■ **WRITTEN TASKS**:
1. In the Aikido lessons thread, what martial art did ejaazi study for 7 years before an instructor suggested Aikido?
2. Summarize the Aikido lessons thread in two sentences.
3. Pick up the Aikido lessons thread after its last post and write what comes next.

■ **PROVIDED TEXT**:

# Why should I take Aikido Lessons



## Manny (Oct 24, 2008)

I'm a firsth degree black betl in TKD, perhaps this december will do my second degree black belt test, I'm 41 and lattely I've been hurting my feet doing TKD.

There is an Aikido Dojo in my town, why I should practice Aikido?

Maybe I will take Aikido Classes next year.

Manny


----------



## Kumbajah (Oct 24, 2008)

Why do you practice TKD? 

There are many reasons to practice a martial art. Some meet certain goals better than others. IMO you have to determine the goal of your training then determine the tool best for the job.


----------



## ejaazi (Oct 24, 2008)

Manny said:


> I'm a firsth degree black betl in TKD, perhaps this december will do my second degree black belt test, I'm 41 and lattely I've been hurting my feet doing TKD.
> 
> There is an Aikido Dojo in my town, why I should practice Aikido?
> 
> ...


 
I studied Kung Fu for 7 years and I was going to change styles. But one of my instructors suggested I take Aikido. When I asked him why, he said that it would make me a more well rounded Martial Artist and that it was practical for self defense. That is only one reason why you should take Aikido. You'll have to find the other reasons.


----------



## morph4me (Oct 25, 2008)

My reason for training Aikido is mine, only you can come up with your reason, and you have to figure out what that is for yourself.


----------



## ArmorOfGod (Oct 25, 2008)

I am NOT tkd bashing at all, in fact I like tkd, but typical tkd is 90% kicking and 10% punching with no locks, throws, or take-downs.  Aikido would cover those things, which you may not have ever done.
Any kicker/puncher who has never learned lots of joint-locks is a very incomplete fighter and needs to cover those topics.

AoG


----------



## Manny (Oct 27, 2008)

ArmorOfGod said:


> I am NOT tkd bashing at all, in fact I like tkd, but typical tkd is 90% kicking and 10% punching with no locks, throws, or take-downs. Aikido would cover those things, which you may not have ever done.
> Any kicker/puncher who has never learned lots of joint-locks is a very incomplete fighter and needs to cover those topics.
> 
> AoG


 
You read mi mind!! Yes TKD teaches very few self defense, and it's mainly a kicking art, with almost cero fists. That's why I tought Aikido will be good for me, cause is a ma with cero matches to win but a lot of control of the SD situation, using evasions,body control and how to deal with sd scenarios.

Manny


----------



## morph4me (Oct 27, 2008)

Manny said:


> You read mi mind!! Yes TKD teaches very few self defense, and it's mainly a kicking art, with almost cero fists. That's why I tought Aikido will be good for me, cause is a ma with cero matches to win but a lot of control of the SD situation, using evasions,body control and how to deal with sd scenarios.
> 
> Manny


 
Sounds like a good reason to me


----------



## punisher73 (Oct 28, 2008)

Manny said:


> I'm a firsth degree black betl in TKD, perhaps this december will do my second degree black belt test, I'm 41 and lattely I've been hurting my feet doing TKD.
> 
> There is an Aikido Dojo in my town, why I should practice Aikido?
> 
> ...

■ **EXTRACTED INFORMATION**:
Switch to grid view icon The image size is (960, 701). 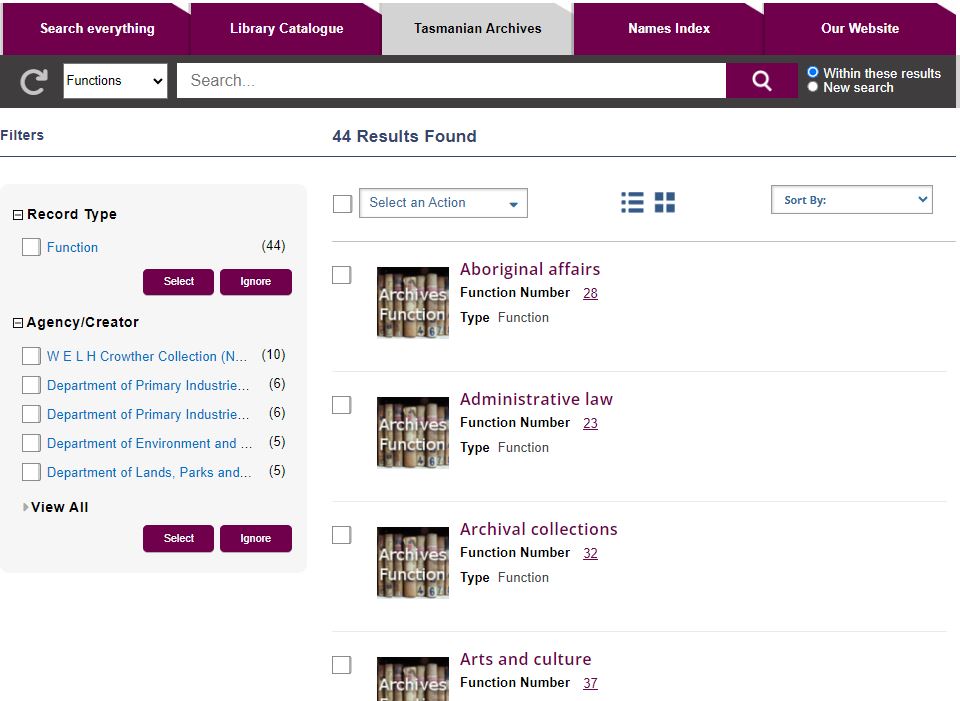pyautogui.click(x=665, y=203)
* * *
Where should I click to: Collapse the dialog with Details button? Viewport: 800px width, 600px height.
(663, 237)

■ **THE RESULTS**:
1. Kung Fu.

2. Manny, a 41-year-old first-degree black belt in TKD who has lately been hurting his feet, asks why he should practice Aikido at a dojo in his town. Replies say he must find his own reason, that Aikido makes a more well-rounded martial artist, and that it covers the locks, throws, and take-downs that typical TKD lacks, which Manny agrees is why he thought Aikido would be good for him.

3.
Go to youtube and watch some videos on aikido and see if it looks like something you might be interested in learning.  Then ask to watch a class and see the environment of the school.  If you like both and then enjoy doing it that is all the reason you need.

If you don't like it, then don't do it.  It does not matter how much a style has to offer, if it doesn't blend with your needs and what you are looking for than it won't do you any good.


----------



## amir (Oct 29, 2008)

Manny said:


> I'm a firsth degree black betl in TKD, perhaps this december will do my second degree black belt test, I'm 41 and lattely I've been hurting my feet doing TKD.
> 
> There is an Aikido Dojo in my town, why I should practice Aikido?
> 
> ...


 
You are a grown man (slighty older then me), do whatever you like. I study Aikido because I like it. 
You lived so long without Aikido, it is deffintly not neccessery for you. You may enjoy it, but can do without.



punisher73 said:


> Go to youtube and watch some videos on aikido and see if it looks like something you might be interested in learning. Then ask to watch a class and see the environment of the school. If you like both and then enjoy doing it that is all the reason you need.
> 
> If you don't like it, then don't do it. It does not matter how much a style has to offer, if it doesn't blend with your needs and what you are looking for than it won't do you any good.


 
Each place teaches a differnt thing. Forget you-tube, go and take a look at sevveral  dojos near your place and decide if you like their way. Some places teach a very spirtual Aikido, to the point of becoming non-practical and not martial, others may teach in a very mechanical way, without spirit, and some place, might be just the right one for you, or not.

At your age and with your experiance, you should do the footwork, and not trust the web.

Amir


----------



## Chitmunk (Nov 1, 2008)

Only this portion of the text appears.